- _What to do_:
Between the line containing "Image resolution: width=233" and the line containing "The width and height of the screenshot is (364, 171)." lies a run of lines; give that run again exactly, with both of those lines, and nothing else from the entries below.

[Dataset entries]
[Start of Attachment]
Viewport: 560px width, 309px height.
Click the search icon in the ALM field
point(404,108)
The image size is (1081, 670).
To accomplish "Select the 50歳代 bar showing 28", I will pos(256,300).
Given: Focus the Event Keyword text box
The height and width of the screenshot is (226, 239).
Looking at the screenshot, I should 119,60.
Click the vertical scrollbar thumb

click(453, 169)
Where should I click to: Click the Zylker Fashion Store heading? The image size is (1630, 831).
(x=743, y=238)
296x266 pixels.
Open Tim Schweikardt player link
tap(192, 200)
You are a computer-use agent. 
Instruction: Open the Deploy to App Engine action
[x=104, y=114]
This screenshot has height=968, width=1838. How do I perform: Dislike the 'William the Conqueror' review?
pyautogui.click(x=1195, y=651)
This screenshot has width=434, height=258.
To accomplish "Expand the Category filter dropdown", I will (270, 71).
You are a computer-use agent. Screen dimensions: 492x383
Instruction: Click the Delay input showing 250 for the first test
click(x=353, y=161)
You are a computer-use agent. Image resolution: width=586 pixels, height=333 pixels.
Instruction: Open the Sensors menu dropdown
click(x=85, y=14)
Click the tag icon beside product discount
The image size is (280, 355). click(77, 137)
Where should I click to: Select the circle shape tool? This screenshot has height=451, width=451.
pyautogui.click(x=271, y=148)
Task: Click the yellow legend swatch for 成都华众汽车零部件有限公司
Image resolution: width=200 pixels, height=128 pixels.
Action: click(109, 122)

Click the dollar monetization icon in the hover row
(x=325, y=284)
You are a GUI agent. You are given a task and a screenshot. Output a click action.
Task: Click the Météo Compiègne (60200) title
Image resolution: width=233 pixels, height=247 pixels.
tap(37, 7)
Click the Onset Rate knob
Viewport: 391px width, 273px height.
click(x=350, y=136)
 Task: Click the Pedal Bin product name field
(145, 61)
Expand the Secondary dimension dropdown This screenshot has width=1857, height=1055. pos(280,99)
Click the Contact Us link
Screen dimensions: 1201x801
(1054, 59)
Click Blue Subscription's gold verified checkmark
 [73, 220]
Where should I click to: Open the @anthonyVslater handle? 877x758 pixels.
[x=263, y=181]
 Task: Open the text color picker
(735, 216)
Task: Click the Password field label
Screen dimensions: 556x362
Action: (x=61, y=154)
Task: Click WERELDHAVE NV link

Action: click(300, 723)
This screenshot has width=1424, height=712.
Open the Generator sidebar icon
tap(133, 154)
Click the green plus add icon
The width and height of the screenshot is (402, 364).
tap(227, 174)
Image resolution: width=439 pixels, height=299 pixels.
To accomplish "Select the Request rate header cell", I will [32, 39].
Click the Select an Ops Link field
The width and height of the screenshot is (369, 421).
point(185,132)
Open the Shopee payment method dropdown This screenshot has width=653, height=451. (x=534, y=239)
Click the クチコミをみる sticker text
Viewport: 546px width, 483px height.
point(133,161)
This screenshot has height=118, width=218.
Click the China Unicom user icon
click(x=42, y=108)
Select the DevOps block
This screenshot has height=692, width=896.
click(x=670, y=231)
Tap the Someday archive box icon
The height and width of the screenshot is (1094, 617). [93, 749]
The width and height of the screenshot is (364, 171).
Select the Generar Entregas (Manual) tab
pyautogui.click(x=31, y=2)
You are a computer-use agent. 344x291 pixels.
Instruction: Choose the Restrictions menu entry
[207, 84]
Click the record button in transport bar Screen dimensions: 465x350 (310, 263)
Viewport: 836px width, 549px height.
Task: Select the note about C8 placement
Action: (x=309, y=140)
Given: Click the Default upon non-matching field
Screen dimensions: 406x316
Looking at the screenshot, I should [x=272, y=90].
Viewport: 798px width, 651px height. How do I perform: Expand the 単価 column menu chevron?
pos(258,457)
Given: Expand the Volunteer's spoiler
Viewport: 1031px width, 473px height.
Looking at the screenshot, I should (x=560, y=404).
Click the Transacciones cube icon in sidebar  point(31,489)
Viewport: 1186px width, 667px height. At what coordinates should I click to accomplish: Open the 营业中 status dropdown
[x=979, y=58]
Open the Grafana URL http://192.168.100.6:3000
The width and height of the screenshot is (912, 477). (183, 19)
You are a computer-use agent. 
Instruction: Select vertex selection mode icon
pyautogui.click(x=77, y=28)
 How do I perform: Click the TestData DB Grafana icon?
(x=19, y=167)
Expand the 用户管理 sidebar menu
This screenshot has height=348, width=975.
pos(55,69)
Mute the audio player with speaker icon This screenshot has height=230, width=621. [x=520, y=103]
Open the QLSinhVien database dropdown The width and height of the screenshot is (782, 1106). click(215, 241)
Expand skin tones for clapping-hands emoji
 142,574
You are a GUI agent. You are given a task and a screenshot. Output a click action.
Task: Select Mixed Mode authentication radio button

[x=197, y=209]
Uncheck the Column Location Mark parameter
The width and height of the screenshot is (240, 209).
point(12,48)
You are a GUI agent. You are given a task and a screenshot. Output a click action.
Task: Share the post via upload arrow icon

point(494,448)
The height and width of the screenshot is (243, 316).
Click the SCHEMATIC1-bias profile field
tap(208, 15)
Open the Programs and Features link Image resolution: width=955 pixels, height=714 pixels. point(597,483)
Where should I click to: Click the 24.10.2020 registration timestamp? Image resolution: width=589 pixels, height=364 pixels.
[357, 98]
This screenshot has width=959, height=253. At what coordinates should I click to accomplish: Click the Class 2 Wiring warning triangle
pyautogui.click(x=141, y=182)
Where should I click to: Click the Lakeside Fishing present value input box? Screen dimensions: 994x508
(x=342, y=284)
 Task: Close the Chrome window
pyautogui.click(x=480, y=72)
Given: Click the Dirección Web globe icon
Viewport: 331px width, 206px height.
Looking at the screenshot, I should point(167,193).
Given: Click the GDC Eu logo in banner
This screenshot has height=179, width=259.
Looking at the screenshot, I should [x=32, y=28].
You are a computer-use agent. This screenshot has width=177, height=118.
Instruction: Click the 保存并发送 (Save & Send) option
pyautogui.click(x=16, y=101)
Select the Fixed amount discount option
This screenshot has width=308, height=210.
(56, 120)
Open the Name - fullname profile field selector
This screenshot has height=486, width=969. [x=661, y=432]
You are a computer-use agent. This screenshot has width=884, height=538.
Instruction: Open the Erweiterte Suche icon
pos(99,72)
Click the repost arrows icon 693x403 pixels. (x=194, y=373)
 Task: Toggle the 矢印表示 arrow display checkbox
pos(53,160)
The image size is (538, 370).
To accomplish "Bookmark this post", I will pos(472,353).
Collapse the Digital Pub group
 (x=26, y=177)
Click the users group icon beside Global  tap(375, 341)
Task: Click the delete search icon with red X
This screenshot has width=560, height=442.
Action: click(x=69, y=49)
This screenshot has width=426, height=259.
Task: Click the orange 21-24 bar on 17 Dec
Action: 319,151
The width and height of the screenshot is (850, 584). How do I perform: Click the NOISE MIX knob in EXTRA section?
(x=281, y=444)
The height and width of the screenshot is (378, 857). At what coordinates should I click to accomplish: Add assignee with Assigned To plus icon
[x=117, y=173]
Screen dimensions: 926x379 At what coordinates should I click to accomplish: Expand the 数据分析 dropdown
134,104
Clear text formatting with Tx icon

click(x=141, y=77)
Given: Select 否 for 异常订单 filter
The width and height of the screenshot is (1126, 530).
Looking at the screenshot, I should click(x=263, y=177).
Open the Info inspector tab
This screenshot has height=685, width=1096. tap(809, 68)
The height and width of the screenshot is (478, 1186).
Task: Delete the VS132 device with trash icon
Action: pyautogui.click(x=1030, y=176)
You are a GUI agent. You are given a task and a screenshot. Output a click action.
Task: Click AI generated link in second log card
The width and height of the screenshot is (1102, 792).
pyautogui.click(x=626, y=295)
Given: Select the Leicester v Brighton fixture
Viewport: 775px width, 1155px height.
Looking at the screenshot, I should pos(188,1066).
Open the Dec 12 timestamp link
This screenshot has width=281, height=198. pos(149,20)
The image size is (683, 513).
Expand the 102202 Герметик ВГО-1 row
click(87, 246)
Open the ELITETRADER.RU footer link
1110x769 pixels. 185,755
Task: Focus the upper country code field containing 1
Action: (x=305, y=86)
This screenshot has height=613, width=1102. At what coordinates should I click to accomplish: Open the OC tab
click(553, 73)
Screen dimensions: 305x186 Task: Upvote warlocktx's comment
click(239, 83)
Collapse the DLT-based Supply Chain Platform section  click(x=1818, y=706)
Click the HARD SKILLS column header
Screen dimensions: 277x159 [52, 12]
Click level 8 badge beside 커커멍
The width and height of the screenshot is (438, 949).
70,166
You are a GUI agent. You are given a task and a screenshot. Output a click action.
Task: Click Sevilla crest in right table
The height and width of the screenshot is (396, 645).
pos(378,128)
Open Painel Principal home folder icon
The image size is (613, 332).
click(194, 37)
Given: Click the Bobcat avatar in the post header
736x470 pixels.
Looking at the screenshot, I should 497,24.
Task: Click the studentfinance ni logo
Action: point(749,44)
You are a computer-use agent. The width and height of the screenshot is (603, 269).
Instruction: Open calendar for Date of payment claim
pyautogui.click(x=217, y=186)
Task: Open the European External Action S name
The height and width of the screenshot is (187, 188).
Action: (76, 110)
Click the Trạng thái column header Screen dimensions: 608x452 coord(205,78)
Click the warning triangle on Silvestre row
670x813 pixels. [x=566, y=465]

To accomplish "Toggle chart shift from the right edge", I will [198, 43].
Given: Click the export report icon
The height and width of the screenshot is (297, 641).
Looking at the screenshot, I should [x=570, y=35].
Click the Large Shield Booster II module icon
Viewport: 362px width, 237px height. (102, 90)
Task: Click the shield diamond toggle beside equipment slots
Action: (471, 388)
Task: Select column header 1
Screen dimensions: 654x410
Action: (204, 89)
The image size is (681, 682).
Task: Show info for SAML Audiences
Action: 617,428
[End of Attachment]
- _Solved exercise_:
Image resolution: width=233 pixels, height=247 pixels.
tap(37, 7)
Click the Onset Rate knob
Viewport: 391px width, 273px height.
click(x=350, y=136)
 Task: Click the Pedal Bin product name field
(145, 61)
Expand the Secondary dimension dropdown This screenshot has width=1857, height=1055. pos(280,99)
Click the Contact Us link
Screen dimensions: 1201x801
(1054, 59)
Click Blue Subscription's gold verified checkmark
 [73, 220]
Where should I click to: Open the @anthonyVslater handle? 877x758 pixels.
[x=263, y=181]
 Task: Open the text color picker
(735, 216)
Task: Click the Password field label
Screen dimensions: 556x362
Action: (x=61, y=154)
Task: Click WERELDHAVE NV link

Action: click(300, 723)
This screenshot has width=1424, height=712.
Open the Generator sidebar icon
tap(133, 154)
Click the green plus add icon
The width and height of the screenshot is (402, 364).
tap(227, 174)
Image resolution: width=439 pixels, height=299 pixels.
To accomplish "Select the Request rate header cell", I will [32, 39].
Click the Select an Ops Link field
The width and height of the screenshot is (369, 421).
point(185,132)
Open the Shopee payment method dropdown This screenshot has width=653, height=451. (x=534, y=239)
Click the クチコミをみる sticker text
Viewport: 546px width, 483px height.
point(133,161)
This screenshot has height=118, width=218.
Click the China Unicom user icon
click(x=42, y=108)
Select the DevOps block
This screenshot has height=692, width=896.
click(x=670, y=231)
Tap the Someday archive box icon
The height and width of the screenshot is (1094, 617). [93, 749]
The width and height of the screenshot is (364, 171).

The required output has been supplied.